Hypotheses: We will test mediators of fluid resuscitation success in sepsis in Africa, examining biologically plausible hypotheses: 1) pathogen-specific effects (with special interest in tuberculosis); 2) sub-acute physiological compensation from late presentation; 3) existing cardiovascular pathology (related to rheumatic heart disease, HIV and hypertension).

Methods: We will investigate cardiovascular dynamics in Malawian adults during sepsis resuscitation and unpick the causes of aberrant physiology by careful aetiological description, detailed cardiac and pulmonary ultrasound monitoring (echocardiography and baseline and serial measures of fluid responsiveness by passive leg raise), and measures of tissue perfusion (sidestream dark field imaging of the buccal mucosa).

Inclusion criteria: adult patients attending Queen Elizabeth Central Hospital, Malawi; suspected infection with at least 1 of: temperature <35°C or ≥38°C; history of fever, night sweats or rigors in the preceding week; cardiovascular instability (defined as systolic hypotension<100 or tachycardia>110).

Follow-up: intensive first 24 hours, 48 hour review and day 28 outcome determination.

Analysis and implications: Using both existing computational models (open source CVSim), and novel longitudinal mathematical models, we will examine the predictors of specific adverse outcomes (pulmonary oedema, kidney injury, circulatory collapse), providing a theoretical underpinning for personalised fluid management, and the capacity to hypothesis-test alternative strategies for future clinical trials.
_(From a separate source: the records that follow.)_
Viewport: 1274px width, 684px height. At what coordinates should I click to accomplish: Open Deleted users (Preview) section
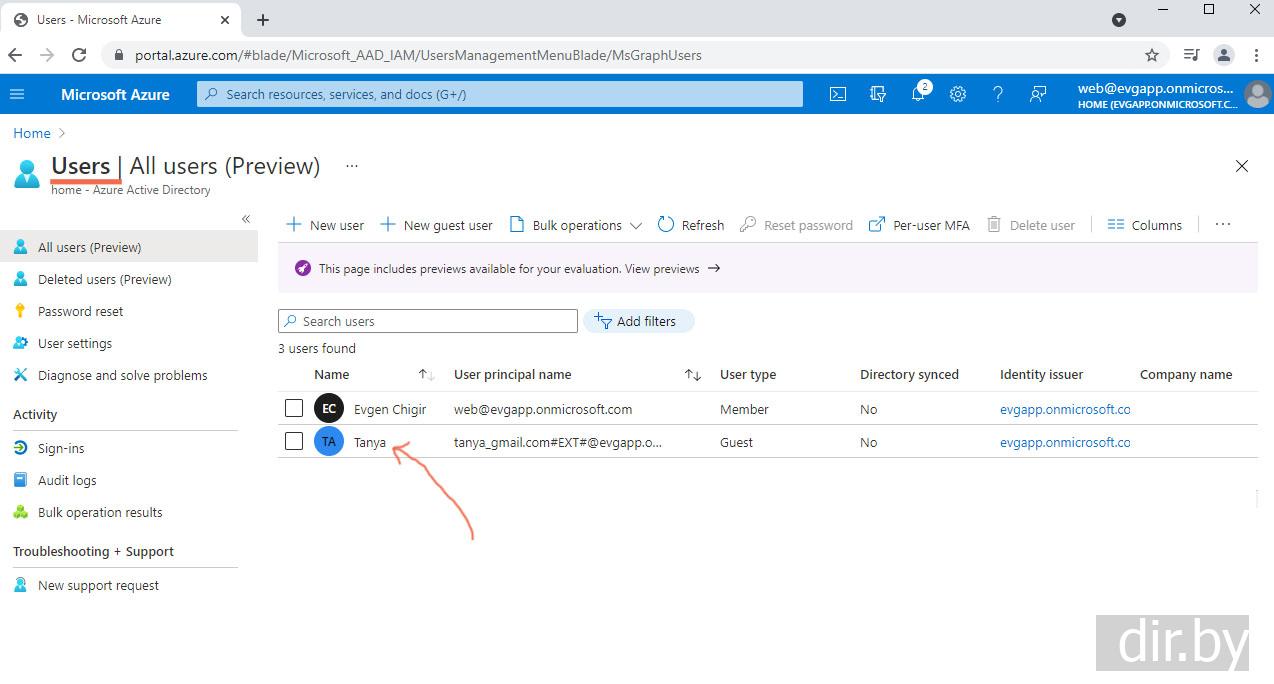[105, 279]
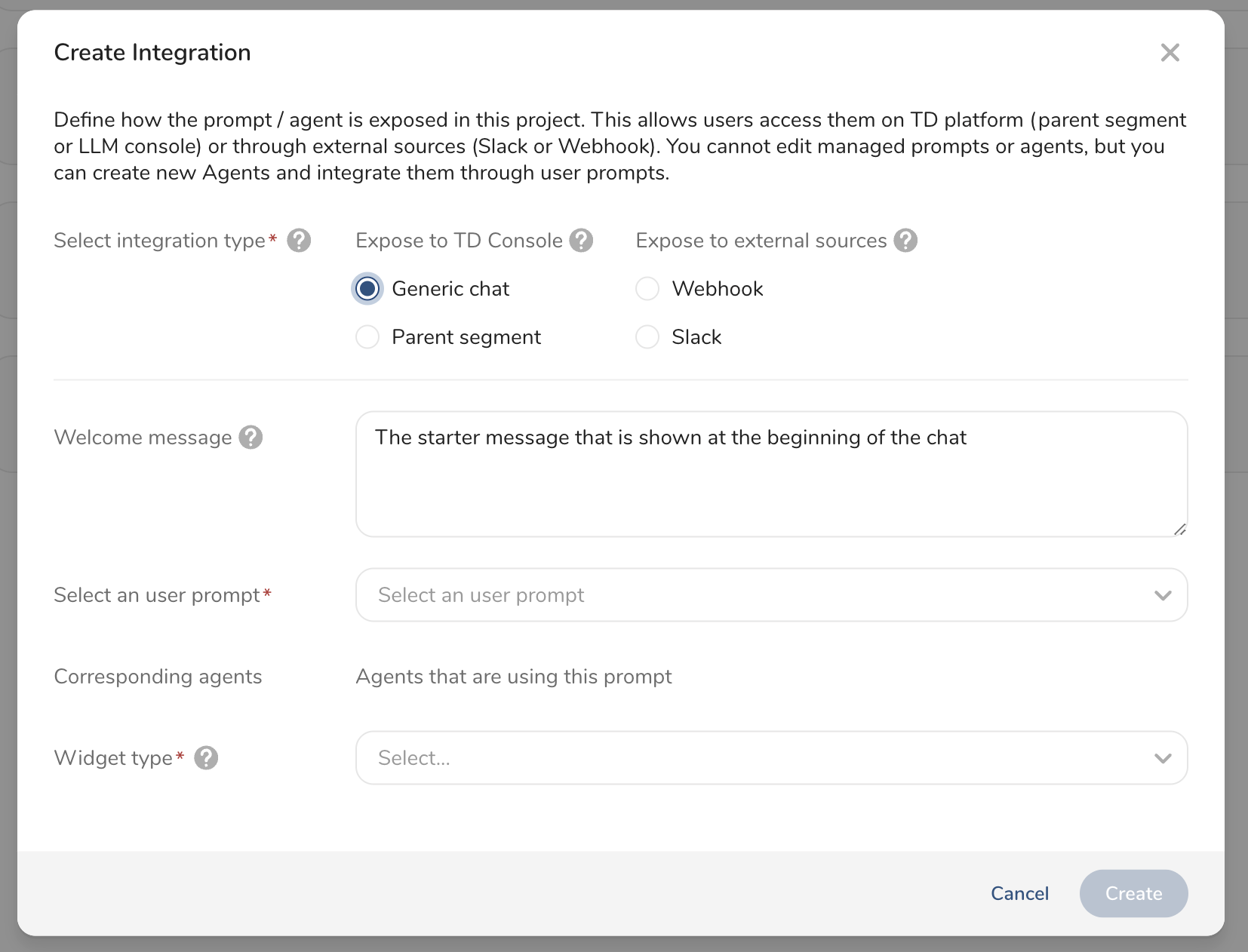1248x952 pixels.
Task: Click chevron arrow of user prompt dropdown
Action: click(x=1163, y=595)
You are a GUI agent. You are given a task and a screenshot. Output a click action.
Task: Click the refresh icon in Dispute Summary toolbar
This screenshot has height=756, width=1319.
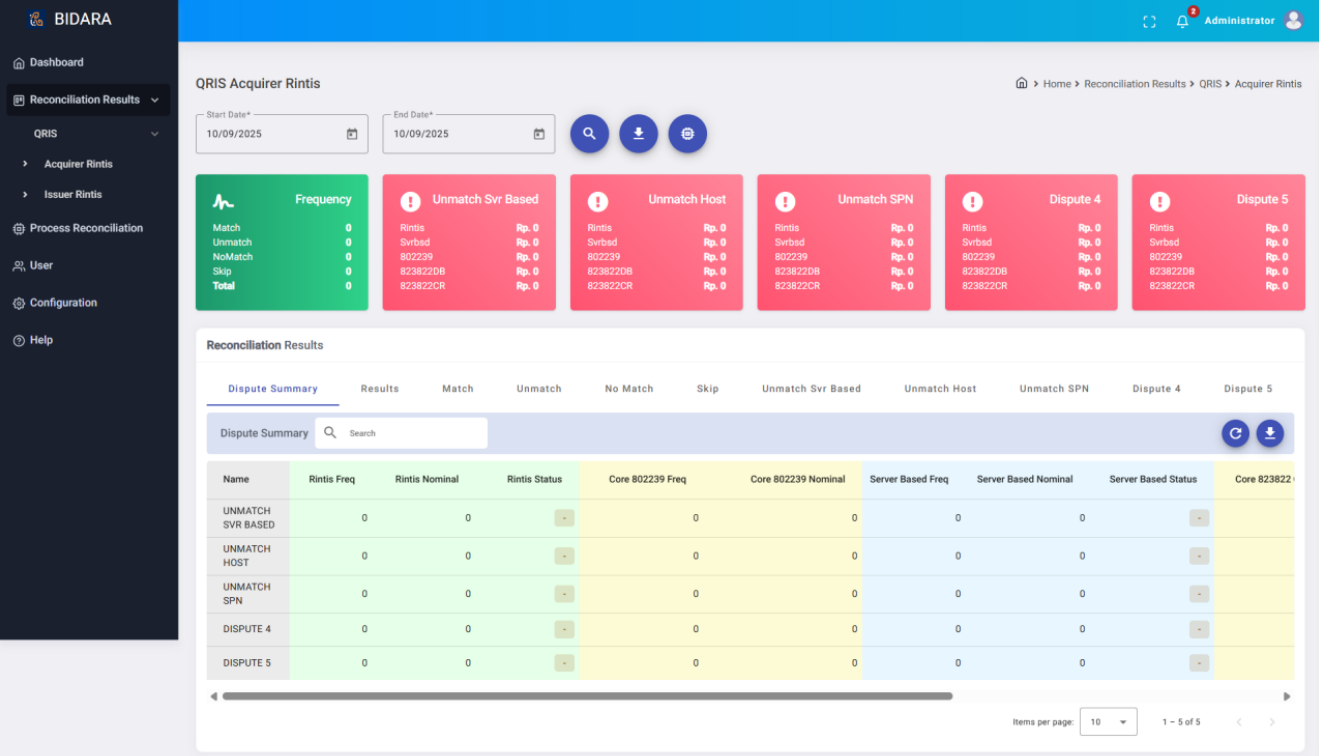coord(1235,433)
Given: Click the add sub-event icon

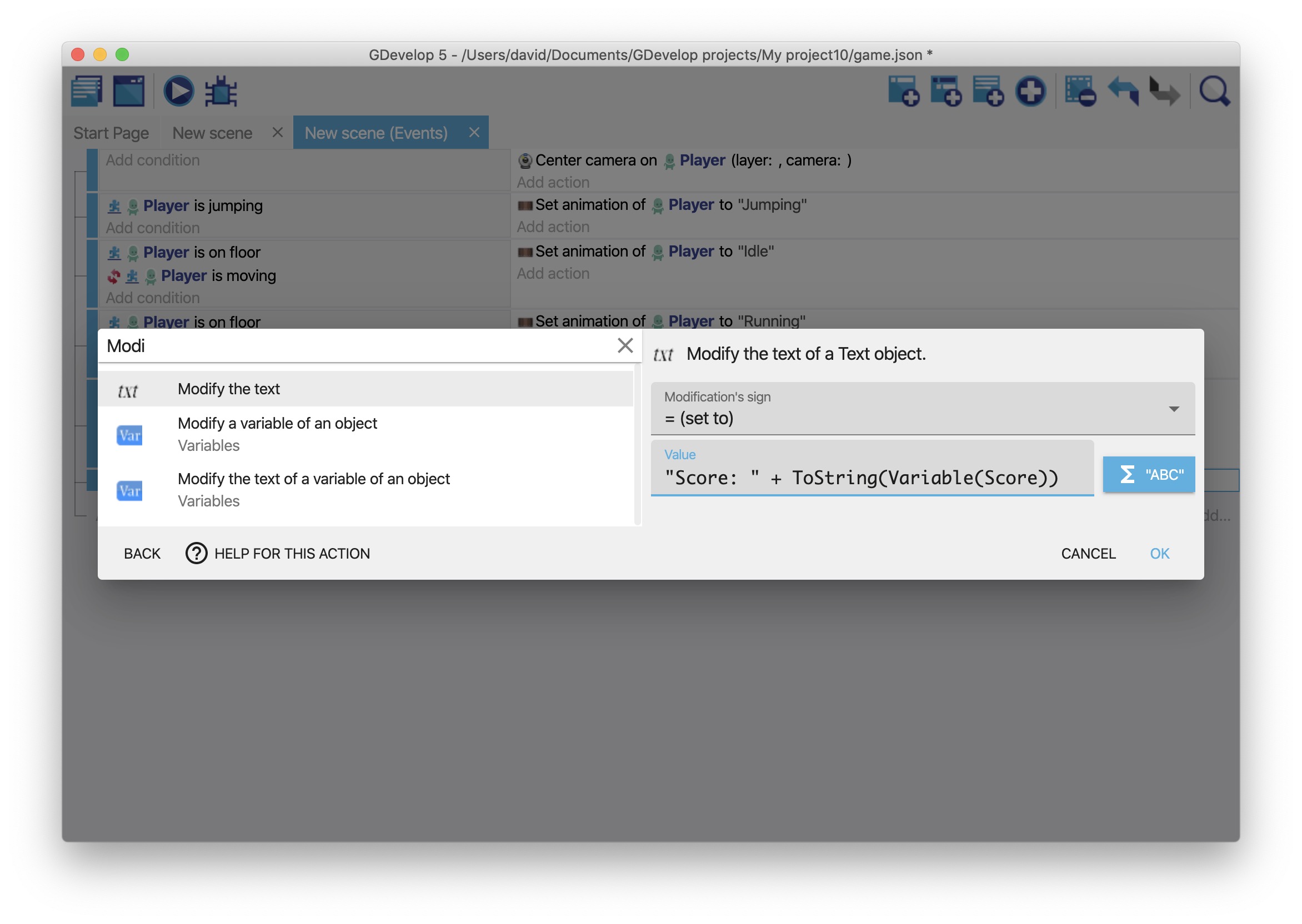Looking at the screenshot, I should coord(946,91).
Where does the project lie on the Translational Pathway?

T1 – Basic Research & T2 – Human/Clinical Research

Expected Outputs

High impact publications are expected, and the project is expected to yield results which have policy relevance (including clinical guidelines for the treatment of critically unwell patients). Significant funding opportunities are available in this area (sepsis and critical care), and the specialised skills have very broad applicability (longitudinal models, understanding the practical application of models to aberrant physiology).

Training Opportunities

• Training in interpretation of echocardiography and other clinical tests
• Quantitative modelling, especially longitudinal analysis.